Tags: Chinese | Spy | Ships | Breach | Japanese | and | Philippine

Chinese Spy Ships Breach Japanese and Philippine Waters

Sunday, 08 April 2001 12:00 AM

Yet, the fact is that China has been busy in the past 12 months flexing its military muscle and bullying American allies in Asia.

In September 2000, Tokyo issued a formal protest to Beijing because People's Liberation Army Navy (PLAN) vessels entered Japanese territorial waters. According to the Japanese navy, a Chinese spy ship penetrated inside the international 12-mile limit.

Tokyo also complained to Beijing that armed Chinese warships, escorting the spy ship, also breached Japanese territorial waters during an August PLAN war game.

The incident, according to Japanese military sources, involved a Chinese "spy" ship equipped with sophisticated electronic monitoring devices. Chinese navy electronic warfare ships are operated under the direct command of the People's Liberation Army Headquarters 4th Department located just outside Beijing.

Listing for locating described items

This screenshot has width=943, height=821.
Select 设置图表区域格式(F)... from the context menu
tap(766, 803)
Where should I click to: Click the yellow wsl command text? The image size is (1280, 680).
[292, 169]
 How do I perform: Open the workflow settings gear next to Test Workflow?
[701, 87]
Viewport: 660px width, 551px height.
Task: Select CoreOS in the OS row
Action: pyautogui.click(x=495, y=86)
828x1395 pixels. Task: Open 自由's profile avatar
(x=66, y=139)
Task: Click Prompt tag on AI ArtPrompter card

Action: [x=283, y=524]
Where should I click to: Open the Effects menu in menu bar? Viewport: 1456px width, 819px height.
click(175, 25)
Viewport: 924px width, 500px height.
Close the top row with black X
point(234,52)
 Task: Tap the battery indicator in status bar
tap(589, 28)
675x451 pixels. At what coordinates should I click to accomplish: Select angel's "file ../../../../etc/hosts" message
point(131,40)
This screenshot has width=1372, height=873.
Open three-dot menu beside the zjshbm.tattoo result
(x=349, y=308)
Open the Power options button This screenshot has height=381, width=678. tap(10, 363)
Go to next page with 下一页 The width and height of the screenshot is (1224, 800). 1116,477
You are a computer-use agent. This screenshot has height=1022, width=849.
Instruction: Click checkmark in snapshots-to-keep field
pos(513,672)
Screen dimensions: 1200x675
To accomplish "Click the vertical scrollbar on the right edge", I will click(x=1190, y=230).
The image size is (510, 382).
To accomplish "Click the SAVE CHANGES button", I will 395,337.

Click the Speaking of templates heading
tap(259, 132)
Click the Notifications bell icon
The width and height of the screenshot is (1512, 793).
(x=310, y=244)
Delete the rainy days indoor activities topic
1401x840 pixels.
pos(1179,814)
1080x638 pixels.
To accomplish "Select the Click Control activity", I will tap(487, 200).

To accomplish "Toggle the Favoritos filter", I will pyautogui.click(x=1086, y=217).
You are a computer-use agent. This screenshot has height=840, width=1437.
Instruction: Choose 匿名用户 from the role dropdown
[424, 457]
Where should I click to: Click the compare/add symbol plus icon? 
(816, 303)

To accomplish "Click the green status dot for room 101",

SHORT PROBLEM - From the article on Chinese spy ships, output everything from "In September 2000, Tokyo" down to "PLAN war game.", copied word for word.

FULL SOLUTION -
In September 2000, Tokyo issued a formal protest to Beijing because People's Liberation Army Navy (PLAN) vessels entered Japanese territorial waters. According to the Japanese navy, a Chinese spy ship penetrated inside the international 12-mile limit.

Tokyo also complained to Beijing that armed Chinese warships, escorting the spy ship, also breached Japanese territorial waters during an August PLAN war game.